PS: I suspect from your sprinting comment that you are already doing this, but if you aren't, I cannot recommend HIIT enough.  And if you've never tried it, I'd also recommend a stair running HIIT variation, to mix things up. 

PS: I suspect from your sprinting comment that you are already doing this, but if you aren't, I cannot recommend HIIT enough.  And if you've never tried it, I'd also recommend a stair running HIIT variation, to mix things up. 


I am starting to research HIIT. I've heard about it but have not really done it. Would be very curious to hear how many days a week you do it and what type of program you follow. I have been adding a series sprints into a 6 mile run, and am also adding 30 second to 1 minute "sprints" on the elliptical. It's not easy!

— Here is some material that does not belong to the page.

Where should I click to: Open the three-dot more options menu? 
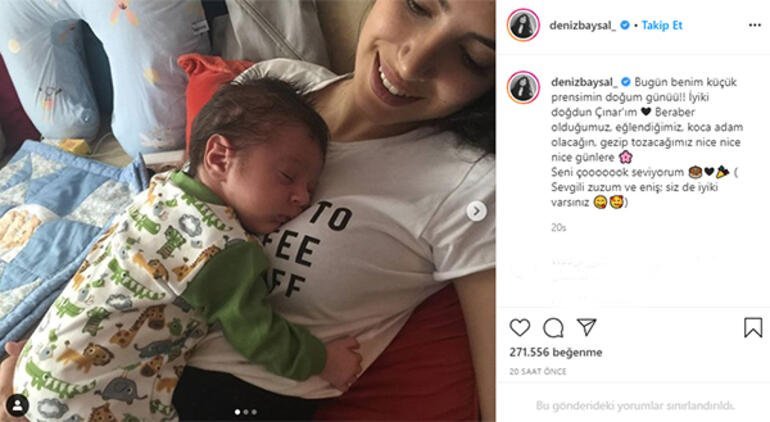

For me, with the exception of the rest day, every day is a split work out day. Some days I'll even do 3 sessions. There are some basic rules that I follow on my split work out.

  • No strength and endurance on the same area on the same day.
  • Very high intensity in an area means total rest the next day.
  • Very long endurance means total rest the next day.
  • Total training hours don't exceed my goal/limit for the week.

Examples:

Chest/Shoulder/Biceps weight training combo with light running.
Legs weight training combo with swimming using mostly arm pull.
Core/abs training combo with light running
Max plyometrics only
Rest day
Sprint swims and light running.

 

Original Post by scaroppo:

I am starting to research HIIT. I've heard about it but have not really done it. Would be very curious to hear how many days a week you do it and what type of program you follow. I have been adding a series sprints into a 6 mile run, and am also adding 30 second to 1 minute "sprints" on the elliptical. It's not easy!


First, I completely agree with cajunrider's advice. 

As for my HIIT routine, I do HIIT 2 to 3 times a week, M-W-F usually.  I started doing jump rope HIIT but quickly realized I wasn't doing it right because I wasn't going all out (the jump rope kept getting in the way!)  Same happened with sprinting - it was TOO hard for me to follow proper form.  Now, I vary, depending on what I feel up to and the weather. 

Some days I do a mountain-climber/shadow box mix (all out mountain climbers, shadow-boxing for the "active rest"), other days I do the NordicTrack ski machine (all out/slower in the recovery - you could do this with an elliptical or recumbent bike, I just happen to have an old NordicTrack cross-country skier).  Then on Fridays if the weather is good I do stair running (I have a university campus close by, so I go to the stadium). 

I generally do about 20 minutes, with a 5 minute warm-up, if I can make it (some days I can only do 15 minutes).  I follow a 20 second all out/40 second recovery pattern...Except for when I do stair running, I go all out up as far as I can, then come back down slowly for my recovery ...and repeat!

You should be exhausted and spent by the end of the workout, if you are doing it right :D  And NO!  It's DEFINITELY not easy!  (but it's a great workout!)